И после этого Силь – которая обычно вела себя намного разумнее, но начинала осознавать, что любопытство добавляет ее поведению безрассудства, – последовала за изысканно одетым мужчиной и его телохранительницей в корусантскую ночь.
Глава 5
Вернестра с Имри вышли из общей столовой и направились в закрытую часть маяка, где жили и работали джедаи. Когда девушка только прибыла на станцию, ее потряс вид, который открывался из главной башни джедаев. Лифт привозил на балкон, окна которого смотрели не на сам маяк, а на просторы космоса. Звезды Галактики давили со всех сторон, из-за чего кто-то мог показаться самому себе мелким и незначительным, но Вернестра чувствовала себя частью чего-то намного большего. Сила – это все сущее, и ошеломительная картина за окном служила тому напоминанием.
За прошедшие недели Вернестра перестала замечать панораму, потому что всегда спешила либо улечься в постель, либо обсудить тот или иной вопрос с кем-то из джедаев. Однако, зная, что скоро ей предстоит покинуть маяк, девушка задержалась перед окнами и позволила космической Силе нахлынуть на нее. Вернестра почувствовала потоки и завихрения звезд, равно как и течение жизни на станции – десятки ручьев сливались в одну волну, которая обрушивалась на берег.
– Я тоже буду скучать по этому виду, – сказал Имри, остановившись рядом.

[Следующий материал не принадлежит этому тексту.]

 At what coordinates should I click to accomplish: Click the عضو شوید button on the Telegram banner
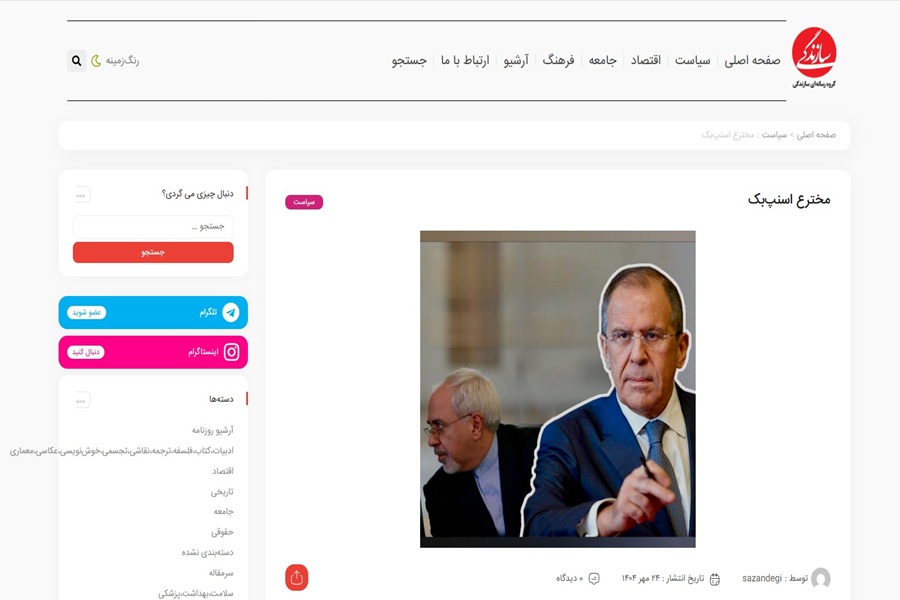click(87, 312)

– Ты же вроде хотел вернуться в Порт-Хейлип?
Падаван пожал плечами:
– Хотел. Хочу! Я скучаю по тележке с лапшой возле офиса начальника порта, по безрассудным экспериментам Эйвон, по аромату мраморных деревьев. Я даже скучаю по странному поведению J-6, – со смешком сказал Имри. – Никогда раньше не встречал подобной дроидессы. Но я не уверен, что стал бы тем джедаем, коим являюсь, если бы тогда не улетел. Мы бы так и просиживали штаны с мастером Дагласом, болтали с путешественниками и изредка гоняли бы пиратов.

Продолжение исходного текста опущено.